My readings were 1 week apart.
The change was - 1st reading he spent the entire time saying what a great guy SM is, how happy he will make me, how we were meant to be together, etc etc etc, how I just need to get through April. May is going to be so much better, commitment 2nd week of May, I'll see SM 2 more times in April, communication will remain open, what a great guy SM is, how he is worth everything I've put up with, etc etc etc.. long term, marriage, the whole thing.
Yesterday, he sounded tired and said I will see SM once @ the end of April (fine with that - who cares) but what upset me was that he started saying how I'll never be a priority to SM, that he won't fulfill me, that he goes out on work functions and he doesn't date anyone but he has a great time and leaves me sitting home alone (I have no idea where that came from??), that he doesn't see a b/f, g/f situation until sometime in JUNE, that I should consider coming up with a date in my head to end things, that he will always use work as an excuse to not be able to fulfill me, he isn't interested in other women but work is his wife, etc.
Then I asked - what about engagement.
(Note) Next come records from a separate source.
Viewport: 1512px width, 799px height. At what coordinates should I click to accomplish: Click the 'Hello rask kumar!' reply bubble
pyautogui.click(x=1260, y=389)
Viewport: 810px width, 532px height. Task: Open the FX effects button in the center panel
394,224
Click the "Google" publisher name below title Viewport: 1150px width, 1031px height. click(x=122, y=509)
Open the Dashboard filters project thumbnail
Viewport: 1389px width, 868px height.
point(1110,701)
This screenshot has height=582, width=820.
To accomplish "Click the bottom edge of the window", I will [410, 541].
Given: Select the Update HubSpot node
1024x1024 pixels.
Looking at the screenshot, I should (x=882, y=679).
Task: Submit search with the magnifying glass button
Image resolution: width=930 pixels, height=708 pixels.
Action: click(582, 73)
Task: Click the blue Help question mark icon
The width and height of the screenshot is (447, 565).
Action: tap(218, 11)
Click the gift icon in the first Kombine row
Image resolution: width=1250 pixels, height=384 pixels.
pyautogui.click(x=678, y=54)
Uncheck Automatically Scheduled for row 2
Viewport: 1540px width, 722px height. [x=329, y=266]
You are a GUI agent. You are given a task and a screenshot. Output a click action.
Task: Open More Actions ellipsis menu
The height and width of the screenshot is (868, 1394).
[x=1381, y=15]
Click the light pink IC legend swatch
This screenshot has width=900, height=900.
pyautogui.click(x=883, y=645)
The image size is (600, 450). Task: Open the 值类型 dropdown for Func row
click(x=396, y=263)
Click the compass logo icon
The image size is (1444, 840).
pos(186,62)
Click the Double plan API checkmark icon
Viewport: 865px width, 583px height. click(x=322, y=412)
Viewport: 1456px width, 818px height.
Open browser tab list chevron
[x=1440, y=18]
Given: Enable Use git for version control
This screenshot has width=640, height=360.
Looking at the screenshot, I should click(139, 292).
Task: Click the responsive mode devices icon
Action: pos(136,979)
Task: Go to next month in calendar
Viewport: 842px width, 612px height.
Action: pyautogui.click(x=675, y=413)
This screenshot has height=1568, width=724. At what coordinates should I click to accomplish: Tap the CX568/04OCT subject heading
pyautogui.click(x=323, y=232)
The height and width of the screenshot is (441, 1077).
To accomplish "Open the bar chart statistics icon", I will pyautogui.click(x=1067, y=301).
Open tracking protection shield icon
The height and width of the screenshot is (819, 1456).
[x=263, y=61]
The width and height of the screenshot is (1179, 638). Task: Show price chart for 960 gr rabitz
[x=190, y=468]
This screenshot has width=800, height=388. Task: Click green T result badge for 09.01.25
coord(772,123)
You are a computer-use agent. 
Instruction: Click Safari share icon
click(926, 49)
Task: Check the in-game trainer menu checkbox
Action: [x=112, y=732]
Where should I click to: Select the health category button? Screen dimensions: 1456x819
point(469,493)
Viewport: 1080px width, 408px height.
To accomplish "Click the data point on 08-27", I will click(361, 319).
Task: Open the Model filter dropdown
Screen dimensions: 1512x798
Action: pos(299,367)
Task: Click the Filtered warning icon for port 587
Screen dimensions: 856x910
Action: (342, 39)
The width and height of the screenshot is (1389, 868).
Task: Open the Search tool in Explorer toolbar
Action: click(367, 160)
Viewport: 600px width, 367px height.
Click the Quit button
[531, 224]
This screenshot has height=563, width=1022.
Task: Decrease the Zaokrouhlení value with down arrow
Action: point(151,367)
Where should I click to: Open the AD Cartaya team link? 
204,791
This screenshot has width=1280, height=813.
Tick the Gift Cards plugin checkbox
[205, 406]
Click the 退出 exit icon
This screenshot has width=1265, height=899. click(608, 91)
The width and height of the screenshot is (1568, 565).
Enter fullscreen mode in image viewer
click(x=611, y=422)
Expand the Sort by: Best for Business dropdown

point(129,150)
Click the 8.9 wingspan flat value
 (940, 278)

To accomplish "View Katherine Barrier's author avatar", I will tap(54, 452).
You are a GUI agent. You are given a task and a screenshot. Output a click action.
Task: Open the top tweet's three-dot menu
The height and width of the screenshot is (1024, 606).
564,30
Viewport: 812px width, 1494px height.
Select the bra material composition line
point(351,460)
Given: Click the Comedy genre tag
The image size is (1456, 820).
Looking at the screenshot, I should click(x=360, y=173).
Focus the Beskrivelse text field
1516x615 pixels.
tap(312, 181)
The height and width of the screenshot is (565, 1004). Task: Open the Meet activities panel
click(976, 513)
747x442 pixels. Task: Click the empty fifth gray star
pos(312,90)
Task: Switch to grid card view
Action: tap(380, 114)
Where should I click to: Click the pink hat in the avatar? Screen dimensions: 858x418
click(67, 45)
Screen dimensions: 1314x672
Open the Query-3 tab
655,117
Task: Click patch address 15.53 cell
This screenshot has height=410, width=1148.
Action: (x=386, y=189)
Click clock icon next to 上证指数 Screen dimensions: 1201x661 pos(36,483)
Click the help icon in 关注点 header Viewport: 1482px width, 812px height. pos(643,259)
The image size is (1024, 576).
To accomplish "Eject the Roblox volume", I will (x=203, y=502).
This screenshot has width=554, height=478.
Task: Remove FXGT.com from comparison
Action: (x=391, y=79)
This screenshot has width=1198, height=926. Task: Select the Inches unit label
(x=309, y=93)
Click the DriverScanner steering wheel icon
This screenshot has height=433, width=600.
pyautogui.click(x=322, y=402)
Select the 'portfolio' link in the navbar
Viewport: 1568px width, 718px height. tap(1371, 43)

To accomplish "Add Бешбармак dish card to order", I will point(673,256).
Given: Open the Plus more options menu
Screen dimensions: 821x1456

Last reading you gave me info around that. So he paused for awhile then he said, I'm surprised but I'm seeing late September for engagement, marriage next year. Then he went into a speech about if I want to continue on like this, things will get better and move quickly but that as a woman I shouldn't put up with this. That I deserve more and better, but if I hang in there it will get better. He was all over the place. Almost like flip-flop during reading but negative during the entire thing.
Amy, Jacqueline, everyone has always said what a great guy he is. He is a great guy. But he got my head spinning. So, I have a friend that I read with who said he was reading my FEARS.
And yes, what he said are my fears and I went into the reading with him upset to begin with.
I don't know. But I was up until 3AM upset over it. My mistake was that I should have questioned his flip flops during the reading so he would have looked deeper, and I shouldn't have called again in the 1st place. I already had my reading from him. I've been anxious over this again and fell into old behavior. I felt like we were getting so close when I saw him, and then when I didn't hear from him for a week I went into panic mode and started dialing. I have a reading from William (end of February) and it says - there will be silence in April from April 8-18th. Last time I heard from him was April 8th. Amy also mentioned a small pullback in April. I knew it was coming.